- Records to process -
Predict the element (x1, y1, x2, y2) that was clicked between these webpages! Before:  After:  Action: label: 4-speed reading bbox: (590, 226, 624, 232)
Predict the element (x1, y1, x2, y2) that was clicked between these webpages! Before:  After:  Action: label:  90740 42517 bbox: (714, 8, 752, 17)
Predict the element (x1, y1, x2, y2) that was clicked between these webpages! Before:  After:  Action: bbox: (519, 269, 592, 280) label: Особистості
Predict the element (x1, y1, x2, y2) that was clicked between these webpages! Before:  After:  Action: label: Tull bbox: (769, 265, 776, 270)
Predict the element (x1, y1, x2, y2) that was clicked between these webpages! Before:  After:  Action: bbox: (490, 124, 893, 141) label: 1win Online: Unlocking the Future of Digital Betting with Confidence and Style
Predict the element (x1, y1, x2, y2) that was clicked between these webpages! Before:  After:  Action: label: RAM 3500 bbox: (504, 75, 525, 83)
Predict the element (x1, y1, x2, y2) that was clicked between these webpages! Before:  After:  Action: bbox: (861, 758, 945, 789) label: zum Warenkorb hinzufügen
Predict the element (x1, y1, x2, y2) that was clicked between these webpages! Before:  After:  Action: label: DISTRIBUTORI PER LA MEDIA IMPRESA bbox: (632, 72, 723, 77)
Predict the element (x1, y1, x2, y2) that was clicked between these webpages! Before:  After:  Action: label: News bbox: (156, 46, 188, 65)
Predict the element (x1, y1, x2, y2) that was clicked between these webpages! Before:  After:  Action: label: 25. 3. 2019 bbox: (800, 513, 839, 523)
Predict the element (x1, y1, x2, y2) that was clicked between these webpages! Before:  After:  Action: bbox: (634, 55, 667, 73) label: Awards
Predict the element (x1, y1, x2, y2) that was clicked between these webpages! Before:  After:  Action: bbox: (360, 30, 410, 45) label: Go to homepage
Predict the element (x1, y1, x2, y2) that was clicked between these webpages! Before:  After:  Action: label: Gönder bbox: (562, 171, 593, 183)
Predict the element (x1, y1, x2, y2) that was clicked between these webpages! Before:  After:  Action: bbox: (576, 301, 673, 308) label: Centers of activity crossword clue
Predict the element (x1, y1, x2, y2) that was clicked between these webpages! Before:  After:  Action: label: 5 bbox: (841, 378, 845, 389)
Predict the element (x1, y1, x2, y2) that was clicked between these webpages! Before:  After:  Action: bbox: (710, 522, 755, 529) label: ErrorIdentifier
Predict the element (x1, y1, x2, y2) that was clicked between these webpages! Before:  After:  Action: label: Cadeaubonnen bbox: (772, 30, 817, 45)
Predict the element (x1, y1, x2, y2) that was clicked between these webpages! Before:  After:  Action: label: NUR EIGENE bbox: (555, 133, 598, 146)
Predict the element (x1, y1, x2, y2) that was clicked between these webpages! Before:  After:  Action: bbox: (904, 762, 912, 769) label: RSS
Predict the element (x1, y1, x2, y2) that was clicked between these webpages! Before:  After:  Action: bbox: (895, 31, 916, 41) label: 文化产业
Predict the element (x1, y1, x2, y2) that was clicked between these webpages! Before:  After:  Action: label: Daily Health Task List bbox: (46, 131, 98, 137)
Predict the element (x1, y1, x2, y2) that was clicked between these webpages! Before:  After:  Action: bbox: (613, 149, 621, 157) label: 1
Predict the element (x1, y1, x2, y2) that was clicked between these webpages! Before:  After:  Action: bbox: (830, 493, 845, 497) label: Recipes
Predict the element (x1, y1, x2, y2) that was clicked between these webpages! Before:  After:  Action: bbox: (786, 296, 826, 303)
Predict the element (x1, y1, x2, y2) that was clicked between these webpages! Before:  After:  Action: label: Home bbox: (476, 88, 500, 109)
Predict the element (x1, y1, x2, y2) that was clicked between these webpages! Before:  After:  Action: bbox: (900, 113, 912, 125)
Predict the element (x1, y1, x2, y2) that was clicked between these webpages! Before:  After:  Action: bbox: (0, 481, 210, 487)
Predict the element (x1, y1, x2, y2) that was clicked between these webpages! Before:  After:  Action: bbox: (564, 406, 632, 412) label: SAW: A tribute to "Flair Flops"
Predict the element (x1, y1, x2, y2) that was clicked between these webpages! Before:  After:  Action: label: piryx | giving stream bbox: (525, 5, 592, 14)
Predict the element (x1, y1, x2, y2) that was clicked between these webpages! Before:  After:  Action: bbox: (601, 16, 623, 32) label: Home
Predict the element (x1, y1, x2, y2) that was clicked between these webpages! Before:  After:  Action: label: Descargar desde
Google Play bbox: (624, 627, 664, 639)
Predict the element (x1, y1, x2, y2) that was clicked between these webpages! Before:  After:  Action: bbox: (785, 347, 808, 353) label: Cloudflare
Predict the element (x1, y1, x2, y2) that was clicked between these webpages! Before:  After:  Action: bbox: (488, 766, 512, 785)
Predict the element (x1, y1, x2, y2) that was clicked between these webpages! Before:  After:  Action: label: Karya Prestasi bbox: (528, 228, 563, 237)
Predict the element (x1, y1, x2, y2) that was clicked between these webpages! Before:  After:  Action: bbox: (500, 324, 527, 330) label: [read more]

- What is needed -
Reproduce the rows above word for word, starting with the row that contains "497) label: Recipes" and continuing through the row that contains "481, 210, 487)", with both of those rows included.

- Finished exercise -
Predict the element (x1, y1, x2, y2) that was clicked between these webpages! Before:  After:  Action: bbox: (830, 493, 845, 497) label: Recipes
Predict the element (x1, y1, x2, y2) that was clicked between these webpages! Before:  After:  Action: bbox: (786, 296, 826, 303)
Predict the element (x1, y1, x2, y2) that was clicked between these webpages! Before:  After:  Action: label: Home bbox: (476, 88, 500, 109)
Predict the element (x1, y1, x2, y2) that was clicked between these webpages! Before:  After:  Action: bbox: (900, 113, 912, 125)
Predict the element (x1, y1, x2, y2) that was clicked between these webpages! Before:  After:  Action: bbox: (0, 481, 210, 487)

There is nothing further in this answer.